Every Indie Knows . . .

When I plan what to write about here, I sometimes catch myself thinking, “Everybody knows that. I don’t want to beat a dead horse.” But not everybody is in the same place in their career development, and not everybody has read earlier posts, so at the risk of repeating myself, I’m going to mention a few things again.

Get Rich Quick and Easy–NOT!

The decision to bypass traditional publishers and go Indie is sometimes regarded as a quick way to make money. It takes so much less time to get a book in front of a reader with digital publishing than it does going the traditional route, it’s easy to see how beginners might fall into the trap of thinking this. In my experience, however, and in the experience of the Indie authors I know personally, this is not the case. It takes time to build an audience, and unless you already have a following from some other public life or as a traditionally published author, don’t expect to sell hundreds or thousands of books in the first few weeks, or even months. The authors who do well as Indies have multiple books out there. Don’t expect your first book to take off like a rocket. Keep writing.

It also takes a lot of work. See below.


I’ve seen some good books that went though multiple rounds of beta readers so I won’t say categorically that a book must have professional editing to succeed. But good golly, it sure helps. Yes, it will push back your break even point but I think your long term career will benefit because the book will be that much better. Second only to word of mouth, readers say the reputation of the author is what persuades them to buy. Build your reputation by putting out a quality product.

I just finished “Not Magic Enough,” a novella by Valerie Douglas that is meant to be an ambassador for the author’s other romantic fantasy books. The author’s voice is absolutely perfect, but as an ad for her other books this offering is weak because of the poor editing. (Despite that, check it out. Douglas’s voice is beautiful.)

My advice: Don’t rush your finished story out the door. Get a pro editor, or if you can’t afford it, do multiple rounds of beta readers.

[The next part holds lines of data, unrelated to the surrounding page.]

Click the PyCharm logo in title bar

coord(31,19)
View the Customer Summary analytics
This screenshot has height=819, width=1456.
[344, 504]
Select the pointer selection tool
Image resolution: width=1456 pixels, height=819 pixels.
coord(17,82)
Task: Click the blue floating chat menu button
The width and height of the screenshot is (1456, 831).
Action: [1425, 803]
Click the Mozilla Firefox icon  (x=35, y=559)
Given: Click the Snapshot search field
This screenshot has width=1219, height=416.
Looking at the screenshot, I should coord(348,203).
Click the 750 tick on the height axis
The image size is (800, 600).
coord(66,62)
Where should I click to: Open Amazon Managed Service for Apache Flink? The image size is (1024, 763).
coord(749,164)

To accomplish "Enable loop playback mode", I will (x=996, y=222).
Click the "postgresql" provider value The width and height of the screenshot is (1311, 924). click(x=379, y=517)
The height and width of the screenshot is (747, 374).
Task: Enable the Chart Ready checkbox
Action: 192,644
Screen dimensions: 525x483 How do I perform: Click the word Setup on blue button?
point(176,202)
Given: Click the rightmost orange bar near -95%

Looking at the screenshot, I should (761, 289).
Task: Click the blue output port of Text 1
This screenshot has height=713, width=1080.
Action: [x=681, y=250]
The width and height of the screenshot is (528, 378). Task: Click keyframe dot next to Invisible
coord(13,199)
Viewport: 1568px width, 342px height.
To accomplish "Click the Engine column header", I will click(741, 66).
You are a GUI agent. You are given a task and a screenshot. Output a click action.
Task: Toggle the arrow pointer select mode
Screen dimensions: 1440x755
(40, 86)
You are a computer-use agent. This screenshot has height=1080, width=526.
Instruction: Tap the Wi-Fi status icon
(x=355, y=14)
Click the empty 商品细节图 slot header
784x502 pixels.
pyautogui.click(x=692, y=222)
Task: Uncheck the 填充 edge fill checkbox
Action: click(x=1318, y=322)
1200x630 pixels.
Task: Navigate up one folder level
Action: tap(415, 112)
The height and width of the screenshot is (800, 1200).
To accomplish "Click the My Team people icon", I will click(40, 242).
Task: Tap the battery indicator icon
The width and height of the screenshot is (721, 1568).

Even so, typos will still slip though, but consider what your work will look like if you don’t do this.  You don’t want readers to miss the forest of your story for the trees of typos.


Some authors have the skill to design beautiful and effective covers, or they have a loved one who can do it for them, but most of us don’t. Human’s are visual creatures. We respond to visual cues. We need to use this to sell our work. If we don’t, our competitors will, and they’ll make the sale that could have been ours.


I’d rather be writing than cleaning up Word’s weird style artifacts, but formatting can be done at home. If you decide to do this yourself, make use of the great resources out there to learn how to do it well. Me, I hire it out. There are folks out there charging very reasonable prices for quick, clean work. You do not want a reader to stop reading your story (and leave a bad review) because the font changes every other paragraph, or the question marks are replaced by hieroglyphics.


Write a great story with engaging characters. ‘Nuff said.